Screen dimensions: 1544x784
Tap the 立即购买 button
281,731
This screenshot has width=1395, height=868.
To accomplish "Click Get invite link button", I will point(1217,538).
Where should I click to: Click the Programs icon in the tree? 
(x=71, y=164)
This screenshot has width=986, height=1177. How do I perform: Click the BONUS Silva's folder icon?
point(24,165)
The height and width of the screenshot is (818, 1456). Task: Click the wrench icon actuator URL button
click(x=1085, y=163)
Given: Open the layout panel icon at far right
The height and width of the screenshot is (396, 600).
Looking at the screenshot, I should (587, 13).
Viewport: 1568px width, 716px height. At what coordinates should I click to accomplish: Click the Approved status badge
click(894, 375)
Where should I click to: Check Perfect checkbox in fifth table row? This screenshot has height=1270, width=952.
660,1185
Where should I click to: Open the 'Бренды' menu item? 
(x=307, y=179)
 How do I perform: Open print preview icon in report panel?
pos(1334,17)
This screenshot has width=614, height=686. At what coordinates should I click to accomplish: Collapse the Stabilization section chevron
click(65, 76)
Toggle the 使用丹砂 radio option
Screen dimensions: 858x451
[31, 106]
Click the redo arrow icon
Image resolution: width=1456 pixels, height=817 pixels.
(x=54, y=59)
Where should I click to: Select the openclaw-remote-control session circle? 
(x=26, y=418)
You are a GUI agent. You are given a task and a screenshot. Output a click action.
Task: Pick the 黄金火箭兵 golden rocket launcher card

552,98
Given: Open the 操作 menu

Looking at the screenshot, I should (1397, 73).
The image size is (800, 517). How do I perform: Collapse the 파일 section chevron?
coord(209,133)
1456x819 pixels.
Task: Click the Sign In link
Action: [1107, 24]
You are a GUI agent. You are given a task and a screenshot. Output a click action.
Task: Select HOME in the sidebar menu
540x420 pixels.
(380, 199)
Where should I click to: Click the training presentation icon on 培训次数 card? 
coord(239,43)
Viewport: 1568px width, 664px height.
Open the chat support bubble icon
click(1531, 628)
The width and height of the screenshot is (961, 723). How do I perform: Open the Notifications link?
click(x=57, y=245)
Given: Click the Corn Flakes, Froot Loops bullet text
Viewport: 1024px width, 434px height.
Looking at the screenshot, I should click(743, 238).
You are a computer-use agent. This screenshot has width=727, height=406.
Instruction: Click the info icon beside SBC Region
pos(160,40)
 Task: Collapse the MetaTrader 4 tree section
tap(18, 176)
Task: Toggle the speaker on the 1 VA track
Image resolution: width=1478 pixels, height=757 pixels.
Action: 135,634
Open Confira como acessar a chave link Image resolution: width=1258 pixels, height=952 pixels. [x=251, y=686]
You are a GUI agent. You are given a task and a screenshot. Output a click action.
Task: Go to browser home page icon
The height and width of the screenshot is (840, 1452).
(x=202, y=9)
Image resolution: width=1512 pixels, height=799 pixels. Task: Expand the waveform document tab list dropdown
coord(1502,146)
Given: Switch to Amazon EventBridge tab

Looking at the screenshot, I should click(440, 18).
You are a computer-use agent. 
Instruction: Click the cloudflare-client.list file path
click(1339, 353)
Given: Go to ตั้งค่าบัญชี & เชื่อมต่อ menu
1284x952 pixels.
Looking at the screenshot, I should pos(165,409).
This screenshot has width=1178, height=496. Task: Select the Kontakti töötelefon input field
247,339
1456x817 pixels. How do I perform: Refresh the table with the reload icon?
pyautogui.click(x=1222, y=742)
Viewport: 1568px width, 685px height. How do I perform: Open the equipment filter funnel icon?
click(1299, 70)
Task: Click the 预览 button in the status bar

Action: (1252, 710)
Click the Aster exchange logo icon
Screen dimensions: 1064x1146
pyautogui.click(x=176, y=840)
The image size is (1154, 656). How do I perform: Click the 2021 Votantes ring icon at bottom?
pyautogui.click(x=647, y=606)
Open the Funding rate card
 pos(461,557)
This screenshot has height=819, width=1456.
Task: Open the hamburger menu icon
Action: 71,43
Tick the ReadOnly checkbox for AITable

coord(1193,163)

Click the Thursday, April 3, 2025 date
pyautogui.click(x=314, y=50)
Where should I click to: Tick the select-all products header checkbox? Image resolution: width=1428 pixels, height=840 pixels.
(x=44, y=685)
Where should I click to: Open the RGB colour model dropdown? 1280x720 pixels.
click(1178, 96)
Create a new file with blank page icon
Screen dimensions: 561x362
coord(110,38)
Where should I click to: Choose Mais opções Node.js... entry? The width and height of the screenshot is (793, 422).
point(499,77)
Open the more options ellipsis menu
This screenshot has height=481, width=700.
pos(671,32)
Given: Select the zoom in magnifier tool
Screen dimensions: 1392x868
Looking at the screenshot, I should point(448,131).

****************

= Stated task =
Copy all the records above exactly as they appear, line for line.

= Problem solution =
Screen dimensions: 1544x784
Tap the 立即购买 button
281,731
This screenshot has width=1395, height=868.
To accomplish "Click Get invite link button", I will point(1217,538).
Where should I click to: Click the Programs icon in the tree? 
(x=71, y=164)
This screenshot has width=986, height=1177. How do I perform: Click the BONUS Silva's folder icon?
point(24,165)
The height and width of the screenshot is (818, 1456). Task: Click the wrench icon actuator URL button
click(x=1085, y=163)
Given: Open the layout panel icon at far right
The height and width of the screenshot is (396, 600).
Looking at the screenshot, I should (587, 13).
Viewport: 1568px width, 716px height. At what coordinates should I click to accomplish: Click the Approved status badge
click(894, 375)
Where should I click to: Check Perfect checkbox in fifth table row? This screenshot has height=1270, width=952.
660,1185
Where should I click to: Open the 'Бренды' menu item? 
(x=307, y=179)
 How do I perform: Open print preview icon in report panel?
pos(1334,17)
This screenshot has width=614, height=686. At what coordinates should I click to accomplish: Collapse the Stabilization section chevron
click(65, 76)
Toggle the 使用丹砂 radio option
Screen dimensions: 858x451
[31, 106]
Click the redo arrow icon
Image resolution: width=1456 pixels, height=817 pixels.
(x=54, y=59)
Where should I click to: Select the openclaw-remote-control session circle? 
(x=26, y=418)
You are a GUI agent. You are given a task and a screenshot. Output a click action.
Task: Pick the 黄金火箭兵 golden rocket launcher card

552,98
Given: Open the 操作 menu

Looking at the screenshot, I should (1397, 73).
The image size is (800, 517). How do I perform: Collapse the 파일 section chevron?
coord(209,133)
1456x819 pixels.
Task: Click the Sign In link
Action: [1107, 24]
You are a GUI agent. You are given a task and a screenshot. Output a click action.
Task: Select HOME in the sidebar menu
540x420 pixels.
(380, 199)
Where should I click to: Click the training presentation icon on 培训次数 card? 
coord(239,43)
Viewport: 1568px width, 664px height.
Open the chat support bubble icon
click(1531, 628)
The width and height of the screenshot is (961, 723). How do I perform: Open the Notifications link?
click(x=57, y=245)
Given: Click the Corn Flakes, Froot Loops bullet text
Viewport: 1024px width, 434px height.
Looking at the screenshot, I should click(743, 238).
You are a computer-use agent. This screenshot has width=727, height=406.
Instruction: Click the info icon beside SBC Region
pos(160,40)
 Task: Collapse the MetaTrader 4 tree section
tap(18, 176)
Task: Toggle the speaker on the 1 VA track
Image resolution: width=1478 pixels, height=757 pixels.
Action: 135,634
Open Confira como acessar a chave link Image resolution: width=1258 pixels, height=952 pixels. [x=251, y=686]
You are a GUI agent. You are given a task and a screenshot. Output a click action.
Task: Go to browser home page icon
The height and width of the screenshot is (840, 1452).
(x=202, y=9)
Image resolution: width=1512 pixels, height=799 pixels. Task: Expand the waveform document tab list dropdown
coord(1502,146)
Given: Switch to Amazon EventBridge tab

Looking at the screenshot, I should click(440, 18).
You are a computer-use agent. 
Instruction: Click the cloudflare-client.list file path
click(1339, 353)
Given: Go to ตั้งค่าบัญชี & เชื่อมต่อ menu
1284x952 pixels.
Looking at the screenshot, I should pos(165,409).
This screenshot has width=1178, height=496. Task: Select the Kontakti töötelefon input field
247,339
1456x817 pixels. How do I perform: Refresh the table with the reload icon?
pyautogui.click(x=1222, y=742)
Viewport: 1568px width, 685px height. How do I perform: Open the equipment filter funnel icon?
click(1299, 70)
Task: Click the 预览 button in the status bar

Action: (1252, 710)
Click the Aster exchange logo icon
Screen dimensions: 1064x1146
pyautogui.click(x=176, y=840)
The image size is (1154, 656). How do I perform: Click the 2021 Votantes ring icon at bottom?
pyautogui.click(x=647, y=606)
Open the Funding rate card
 pos(461,557)
This screenshot has height=819, width=1456.
Task: Open the hamburger menu icon
Action: 71,43
Tick the ReadOnly checkbox for AITable

coord(1193,163)

Click the Thursday, April 3, 2025 date
pyautogui.click(x=314, y=50)
Where should I click to: Tick the select-all products header checkbox? Image resolution: width=1428 pixels, height=840 pixels.
(x=44, y=685)
Where should I click to: Open the RGB colour model dropdown? 1280x720 pixels.
click(1178, 96)
Create a new file with blank page icon
Screen dimensions: 561x362
coord(110,38)
Where should I click to: Choose Mais opções Node.js... entry? The width and height of the screenshot is (793, 422).
point(499,77)
Open the more options ellipsis menu
This screenshot has height=481, width=700.
pos(671,32)
Given: Select the zoom in magnifier tool
Screen dimensions: 1392x868
Looking at the screenshot, I should point(448,131).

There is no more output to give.